Pumpkin, Cranberry & Pecan Strata
One of the things I love about stratas is that they can be made the night before. And, since they take a while to bake, I can pop one into the oven and go out for a morning walk, and find breakfast ready when I get back, tasting like I’ve slaved away for hours, while the house smells amazing to everyone else just waking up.
This is a great Christmas morning, or brunch solution as it can be made in advance and requires minimal fuss. I initially came across this recipe on the Betty Crocker website.
Here’s my version:
7 c. bread – cut or broken into 1 inch cubes (day old french bread is ideal)
½ c. craisins OR 1 ¼ c. frozen whole cranberries
½ c. toasted chopped pecans**
3 c. milk
2 c. cooked and pureed pumpkin OR 1 can pumpkin (15 oz. not pumpkin pie mix)
2 T. orange peel (peel of two oranges grated)
1 T. grated or finely chopped fresh ginger
½ t. ground ginger
¼ t. ground nutmeg
½ c. brown sugar
2 t. ground cinnamon
1 t. vanilla
¾ t. salt
Maple syrup or vanilla yogurt for serving
Spray a 9” square baking dish with cooking spray and spread with half of the bread.
Sprinkle half of the cranberries, nuts, and ginger (fresh) over the bread, and repeat.
In a large bowl beat eggs, milk, pumpkin, orange peel, sugar, salt, spices and vanilla together.

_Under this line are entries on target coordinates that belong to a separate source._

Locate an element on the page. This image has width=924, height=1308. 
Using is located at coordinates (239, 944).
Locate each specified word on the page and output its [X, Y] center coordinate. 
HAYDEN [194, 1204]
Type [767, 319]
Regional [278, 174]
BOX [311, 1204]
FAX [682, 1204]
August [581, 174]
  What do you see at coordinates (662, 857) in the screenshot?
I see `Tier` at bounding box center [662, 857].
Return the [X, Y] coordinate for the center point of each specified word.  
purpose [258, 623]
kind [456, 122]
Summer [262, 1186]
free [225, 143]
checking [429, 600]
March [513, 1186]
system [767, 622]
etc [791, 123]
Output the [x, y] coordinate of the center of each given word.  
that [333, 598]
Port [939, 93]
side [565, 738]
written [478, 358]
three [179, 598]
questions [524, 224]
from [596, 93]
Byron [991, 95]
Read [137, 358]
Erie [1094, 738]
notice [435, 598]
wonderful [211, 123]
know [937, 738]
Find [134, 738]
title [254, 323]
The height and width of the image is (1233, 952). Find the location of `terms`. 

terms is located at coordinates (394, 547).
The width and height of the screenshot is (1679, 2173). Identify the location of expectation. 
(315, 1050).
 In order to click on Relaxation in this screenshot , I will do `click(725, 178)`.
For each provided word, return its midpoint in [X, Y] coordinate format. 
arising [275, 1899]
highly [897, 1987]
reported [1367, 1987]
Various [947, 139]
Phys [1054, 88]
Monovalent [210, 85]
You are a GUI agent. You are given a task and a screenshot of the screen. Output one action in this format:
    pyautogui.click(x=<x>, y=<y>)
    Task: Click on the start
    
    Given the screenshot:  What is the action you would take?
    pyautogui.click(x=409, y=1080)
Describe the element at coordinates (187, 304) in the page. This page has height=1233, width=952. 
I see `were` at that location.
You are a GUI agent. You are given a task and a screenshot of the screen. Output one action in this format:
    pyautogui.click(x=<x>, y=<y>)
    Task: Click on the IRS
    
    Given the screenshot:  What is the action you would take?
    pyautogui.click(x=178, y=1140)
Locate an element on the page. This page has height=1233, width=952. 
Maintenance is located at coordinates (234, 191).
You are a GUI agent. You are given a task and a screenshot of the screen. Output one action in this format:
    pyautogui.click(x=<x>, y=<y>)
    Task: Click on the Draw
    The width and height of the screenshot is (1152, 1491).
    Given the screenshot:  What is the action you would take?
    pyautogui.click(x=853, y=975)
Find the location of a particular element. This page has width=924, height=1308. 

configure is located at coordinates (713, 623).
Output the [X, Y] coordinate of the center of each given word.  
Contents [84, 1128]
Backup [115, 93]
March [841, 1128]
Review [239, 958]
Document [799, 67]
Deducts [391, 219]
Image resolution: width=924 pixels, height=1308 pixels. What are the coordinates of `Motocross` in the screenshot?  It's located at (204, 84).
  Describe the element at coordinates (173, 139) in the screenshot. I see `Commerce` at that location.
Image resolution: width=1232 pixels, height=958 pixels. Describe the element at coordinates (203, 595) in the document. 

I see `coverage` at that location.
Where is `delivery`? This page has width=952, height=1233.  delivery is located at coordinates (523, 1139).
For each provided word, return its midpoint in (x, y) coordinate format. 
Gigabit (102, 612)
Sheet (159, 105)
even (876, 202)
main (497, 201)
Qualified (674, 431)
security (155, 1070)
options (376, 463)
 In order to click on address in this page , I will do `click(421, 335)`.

Pour over bread and cover with plastic or a piece of foil that has been sprayed with cooking spray, and refrigerate for 4 – 24 hours. (No longer than 24)
Heat over to 325* and bake covered for 30 minutes. Remove foil and bake for an additional 30 – 40 minutes or until top is golden brown and knife inserted into the center comes out clean.
Serve warm topped with whipping cream, yogurt, and/or maple syrup.
8 generous servings
**Toast pecans in the microwave for 2.5 +/- minutes. Allow to cool slightly, then place in paper or plastic baggie and beat with a rolling pin.